You can see from the graph that the y-value does not approach any particular value but it oscillates between +1 and -1 infinitely often. MAPLE kinda says this:

> Limit(k(x),x=0);

> limit(k(x),x=0);

Suppose that you throw a ball up in the air on the moon. The distance travelled after t seconds is given by:

> s:=t->58*t-0.83*t^2;

To calculate the instantaneous velocity of the ball at t=5 seconds, we can calculate the average rate of change over small intervals near t=5 and let these intervals shrink in length and observe their limiting behavior. The average rate of change is a called a "difference quotient":

> diffq:=h->(s(5+h)-s(5))/h;

We can now let the length of the interval get very small...

> diffq(1);

> diffq(0.5);

> diffq(0.1);

> diffq(0.0001);

Piecewise defined functions are easily entered into MAPLE. First enter it as an expression so that you can check that you have typed what you want:

> p:=piecewise(x<5,-x^2,x>5,3*x-4);

Next enter it as a function so that it is easy to work with:

> p:=x->piecewise(x<5,-x^2,x>5,3*x-4);

Let's test the function with a few points in either side of the "cut-point" x=5:

> p(2);

> p(7);

Note that if you plot the function, you get the misleading vertical line which you can get rid of with "style=plot" as discussed above.

> plot(p(x),x=0..10);

> plot(p(x),x=0..10,style=point);

Let's calculate the limit of p:

> Limit(p(x),x=5);value(%);

As is obvious from the graph, the left and right hand limits do exist although they are not equal:

> limit(p(x),x=5,left);

> limit(p(x),x=5,right);

In the following limit, to get the exact answer, one could first "conjugate" and then multiply top and bottom of the result by 1/x. On the denominator express 1/x as 1/sqrt(x^2).

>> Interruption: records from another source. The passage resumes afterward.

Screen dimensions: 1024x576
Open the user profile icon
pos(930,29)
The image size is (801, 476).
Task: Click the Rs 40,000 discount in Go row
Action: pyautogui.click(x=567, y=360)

> k:=x->sqrt(3*x^2+8*x+6)-sqrt(3*x^2+3*x+1);

Let's first plug in a large value for x. Of course this proves nothing but it is a good thing to do:

> evalf(k(1000));

Let's see if a graph suggests that the limit is near this number:

> plot(k(x),x=0..100,y=1..2);

MAPLE will give the exact answer. Note the infinite limits are done using "infinity":

> Limit(k(x),x=infinity);value(%);

> evalf(%);

Next consider the following rational function G

> G:=x->x/(1+2*x);

> plot(G(x),x=-5..5,y=-5..5,style=point);

We can type in the expression that defines the slope of the tangent or derivative of G at a=-1/4.

> Limit((G(-1/4+h)-G(-1/4))/h,h=0);

>

> value(%);

At the point (-1/4,-1/2) the equation of the tangent line is y=4x+1/2. We can plot G together with its tangent line to see if it looks correct:

> plot({G(x),4*x+1/2},x=-3..3,y=-5..5,color=black);

>

We could just use MAPLE's built in command "D" for calculating the derivative of a function at a point:

> D(G);

> D(G)(-1/4);

If we use the expression form of G, namely G(x), then the syntax is "diff" not "D" and to evaluate one needs to use the subs command:

> diff(G(x),x);

> subs(x=-1/4,diff(G(x),x));